通过分子设计,将具有荧光光学性能优异的双光子吸收和非线性光学等光敏基团，以及高选择性的探针识别基团，采用高效点击化学等方法，将他们分别组装到高热稳定并具有纳米大小的多面体笼状硅氧烷（POSS）无机材料中，有效克服凝聚态光学聚集效应，制备出灵敏度高、选择性好、不同结构与分子构筑的新型纳米无机杂化探针和生物传感功能材料；通过改变不同组分的结构，实现杂化分子结构的有效构筑，系统研究材料结构控制方法、影响因素与形成机理，采用4f相位相干成像和显微共聚焦、荧光显微以及荧光光谱仪等测试方法，研究材料的探针性能与机理、生物体内外材料的探针与传感效应，以及材料探针性能的聚集态增强机理，采用理论模拟和实验技术相结合,深入探讨杂化材料分子组成、微观与宏观结构与杂化材料分子探针与生物传感性能之间的关系与影响规律，为材料在环境与生物领域的应用与开发奠定基础。
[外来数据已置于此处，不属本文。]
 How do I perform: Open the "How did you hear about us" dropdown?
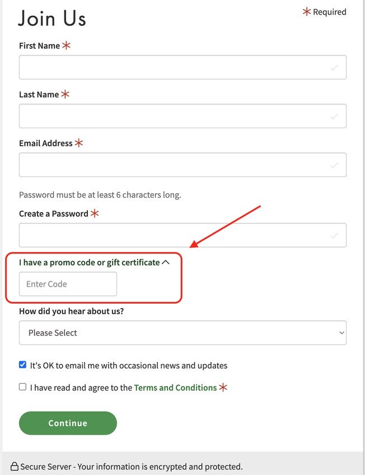[x=183, y=333]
The nano-sized inorganic hybrid functional materials as probes and biosensor with high sensitivity and well selectivity, were prepared based on molecular design and "Click Chemistry" method by incorporating a receptor with high selectivity and a fluorophore with two-photon absorption or nonlinear optical properties and so forth into the inorganic polyhedral oligomeric silsesquioxane for improving the sensitivity in condensed state condition, in which the nano-meter POSS were uniform dispersed to inorganic hybrid probes and biosensor materials. Through changing the structure of the different components, to achieve effective structural architecture of hybrid materials, the control method of materials synthesis, influence factors and formation mechanism were investigated in detail. The probe performance and mechanism, in vitro and/or in vivo biosensor effect, and aggregation induced luminescence enhancement effect (AIE) were systematically investigated and evaluated by 4f phase coherent imaging technique, confocal laser system with femtosecond pulse, fluorescence microscope, UV-vis and fluorescence spectral techniques. By combining the theory of simulation and experiment, the influence of molecular structure on properties of probe and relationship between molecular composition, micro and macro molecular structure and their biosensor performance of hybrid materials were investigated in detail for the application and development in the field of environmental and biological materials.